> [Excerpt to read]
<<<<
“Turn on, tune in, drop out” is a counterculture phrase coined by Timothy Leary in the 1960s.

The phrase came to him in the shower one day after Marshall McLuhan suggested to Leary that he come up with “something snappy” to promote the benefits of LSD. It is an excerpt from a prepared speech he delivered at the opening of a press conference in New York City on September 19, 1966. This phrase urged people to initiate cultural changes through the use of psychedelics and by detaching themselves from the existing conventions and hierarchies in society. The phrase was derided by more conservative critics.

The phrase is derived from this part of Leary’s speech: “Like every great religion of the past we seek to find the divinity within and to express this revelation in a life of glorification and the worship of God. These ancient goals we define in the metaphor of the present — turn on, tune in, drop out.”
>>>>
> [Set of tasks]
1: List the separate commands that make up the counterculture phrase discussed in the text on "Turn on, tune in, drop out."
2: Write the next part of the text on the phrase "Turn on, tune in, drop out," starting after its final sentence.
The records that follow are not needed for working with the text.

> [Information supplied]
<<<<
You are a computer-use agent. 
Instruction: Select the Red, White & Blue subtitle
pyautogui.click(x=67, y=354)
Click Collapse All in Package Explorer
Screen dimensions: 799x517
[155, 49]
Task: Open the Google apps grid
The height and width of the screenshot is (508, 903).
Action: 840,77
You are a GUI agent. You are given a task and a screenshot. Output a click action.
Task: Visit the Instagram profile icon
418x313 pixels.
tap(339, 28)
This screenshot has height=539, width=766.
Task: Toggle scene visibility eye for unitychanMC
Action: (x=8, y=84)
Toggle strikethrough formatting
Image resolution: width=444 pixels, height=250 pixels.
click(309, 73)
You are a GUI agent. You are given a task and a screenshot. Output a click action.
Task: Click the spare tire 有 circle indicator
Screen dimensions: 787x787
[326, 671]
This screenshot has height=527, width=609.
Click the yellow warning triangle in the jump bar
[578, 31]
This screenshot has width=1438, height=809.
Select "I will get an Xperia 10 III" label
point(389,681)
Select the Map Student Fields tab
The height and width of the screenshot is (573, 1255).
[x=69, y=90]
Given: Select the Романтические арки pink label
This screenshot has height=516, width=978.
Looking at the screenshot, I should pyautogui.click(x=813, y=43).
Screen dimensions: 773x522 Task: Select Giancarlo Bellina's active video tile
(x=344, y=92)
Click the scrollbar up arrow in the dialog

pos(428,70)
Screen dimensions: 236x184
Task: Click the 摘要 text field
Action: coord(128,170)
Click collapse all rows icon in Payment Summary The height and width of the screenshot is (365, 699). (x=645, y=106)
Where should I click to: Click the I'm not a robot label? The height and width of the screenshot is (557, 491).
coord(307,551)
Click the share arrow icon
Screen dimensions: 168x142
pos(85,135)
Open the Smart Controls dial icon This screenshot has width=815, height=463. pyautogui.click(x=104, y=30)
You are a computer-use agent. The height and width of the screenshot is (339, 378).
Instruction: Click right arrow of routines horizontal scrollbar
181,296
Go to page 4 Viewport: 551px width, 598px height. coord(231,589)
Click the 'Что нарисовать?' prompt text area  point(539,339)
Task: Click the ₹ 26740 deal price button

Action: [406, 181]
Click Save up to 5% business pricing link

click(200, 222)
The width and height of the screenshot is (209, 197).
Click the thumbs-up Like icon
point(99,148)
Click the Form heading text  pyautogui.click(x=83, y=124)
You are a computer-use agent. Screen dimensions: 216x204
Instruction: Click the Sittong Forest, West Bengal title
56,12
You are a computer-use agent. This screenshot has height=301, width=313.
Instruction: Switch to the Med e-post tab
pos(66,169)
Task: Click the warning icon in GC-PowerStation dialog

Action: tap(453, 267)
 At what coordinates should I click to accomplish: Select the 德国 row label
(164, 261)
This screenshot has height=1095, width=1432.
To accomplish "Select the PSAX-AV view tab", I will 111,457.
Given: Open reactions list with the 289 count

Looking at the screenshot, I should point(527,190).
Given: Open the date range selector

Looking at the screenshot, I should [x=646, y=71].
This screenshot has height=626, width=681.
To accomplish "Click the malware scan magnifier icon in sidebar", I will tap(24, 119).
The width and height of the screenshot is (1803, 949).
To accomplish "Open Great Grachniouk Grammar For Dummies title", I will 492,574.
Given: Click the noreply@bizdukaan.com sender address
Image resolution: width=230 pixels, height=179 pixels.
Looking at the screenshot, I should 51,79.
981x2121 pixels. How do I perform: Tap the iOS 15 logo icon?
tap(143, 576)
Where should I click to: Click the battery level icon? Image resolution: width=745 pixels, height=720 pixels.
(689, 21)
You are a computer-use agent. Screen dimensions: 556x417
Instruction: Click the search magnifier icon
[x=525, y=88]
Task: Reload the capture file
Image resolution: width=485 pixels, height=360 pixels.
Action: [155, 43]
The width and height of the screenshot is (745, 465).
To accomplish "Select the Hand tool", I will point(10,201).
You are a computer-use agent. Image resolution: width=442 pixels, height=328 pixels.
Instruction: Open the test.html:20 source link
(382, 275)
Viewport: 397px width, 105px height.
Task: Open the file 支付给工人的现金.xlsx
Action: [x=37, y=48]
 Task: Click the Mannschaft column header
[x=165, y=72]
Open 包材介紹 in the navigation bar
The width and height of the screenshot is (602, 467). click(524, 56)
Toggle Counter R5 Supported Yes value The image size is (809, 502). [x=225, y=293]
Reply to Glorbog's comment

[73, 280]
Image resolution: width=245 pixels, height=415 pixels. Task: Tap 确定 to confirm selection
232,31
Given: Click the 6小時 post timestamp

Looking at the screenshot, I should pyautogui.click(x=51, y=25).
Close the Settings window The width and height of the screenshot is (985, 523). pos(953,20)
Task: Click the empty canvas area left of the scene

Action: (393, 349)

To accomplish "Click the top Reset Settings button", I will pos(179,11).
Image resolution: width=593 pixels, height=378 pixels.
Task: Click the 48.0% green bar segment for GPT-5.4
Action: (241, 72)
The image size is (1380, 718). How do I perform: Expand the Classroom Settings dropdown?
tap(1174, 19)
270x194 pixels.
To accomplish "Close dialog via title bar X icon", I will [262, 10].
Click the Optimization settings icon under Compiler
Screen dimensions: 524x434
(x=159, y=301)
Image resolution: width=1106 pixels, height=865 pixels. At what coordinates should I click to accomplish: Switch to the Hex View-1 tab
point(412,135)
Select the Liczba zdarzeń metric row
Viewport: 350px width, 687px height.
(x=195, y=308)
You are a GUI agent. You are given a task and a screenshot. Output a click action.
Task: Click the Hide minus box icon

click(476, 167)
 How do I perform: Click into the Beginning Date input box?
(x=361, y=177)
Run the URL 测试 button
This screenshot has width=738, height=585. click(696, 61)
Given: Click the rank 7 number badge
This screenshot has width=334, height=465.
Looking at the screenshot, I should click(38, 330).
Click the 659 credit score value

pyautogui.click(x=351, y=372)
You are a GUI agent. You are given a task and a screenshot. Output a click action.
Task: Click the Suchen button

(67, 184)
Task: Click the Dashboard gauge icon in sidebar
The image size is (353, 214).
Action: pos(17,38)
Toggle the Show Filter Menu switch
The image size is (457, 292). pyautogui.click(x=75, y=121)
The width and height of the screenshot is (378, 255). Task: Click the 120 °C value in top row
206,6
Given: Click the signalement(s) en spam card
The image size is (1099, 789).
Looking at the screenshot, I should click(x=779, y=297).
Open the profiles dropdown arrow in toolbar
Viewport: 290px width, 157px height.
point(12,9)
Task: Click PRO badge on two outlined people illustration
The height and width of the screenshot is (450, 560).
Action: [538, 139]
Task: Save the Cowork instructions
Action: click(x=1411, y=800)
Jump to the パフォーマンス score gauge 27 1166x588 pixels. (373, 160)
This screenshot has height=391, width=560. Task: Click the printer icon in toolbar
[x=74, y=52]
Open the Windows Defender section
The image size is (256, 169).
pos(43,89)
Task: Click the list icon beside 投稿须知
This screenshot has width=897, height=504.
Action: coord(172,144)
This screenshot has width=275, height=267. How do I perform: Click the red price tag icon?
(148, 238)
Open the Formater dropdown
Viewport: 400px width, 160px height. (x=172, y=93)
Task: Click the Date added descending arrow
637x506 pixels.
>>>>
> [Answers for the exercise]
1: turn on; tune in; drop out

2:
Leary later explained in his 1983 autobiography Flashbacks:

“‘Turn on’ meant go within to activate your neural and genetic equipment. Become sensitive to the many and various levels of consciousness and the specific triggers that engage them. Drugs were one way to accomplish this end. ‘Tune in’ meant interact harmoniously with the world around you – externalize, materialize, express your new internal perspectives. Drop out suggested an elective, selective, graceful process of detachment from involuntary or unconscious commitments. ‘Drop Out’ meant self-reliance, a discovery of one’s singularity, a commitment to mobility, choice, and change. Unhappily my explanations of this sequence of personal development were often misinterpreted to mean ‘Get stoned and abandon all constructive activity.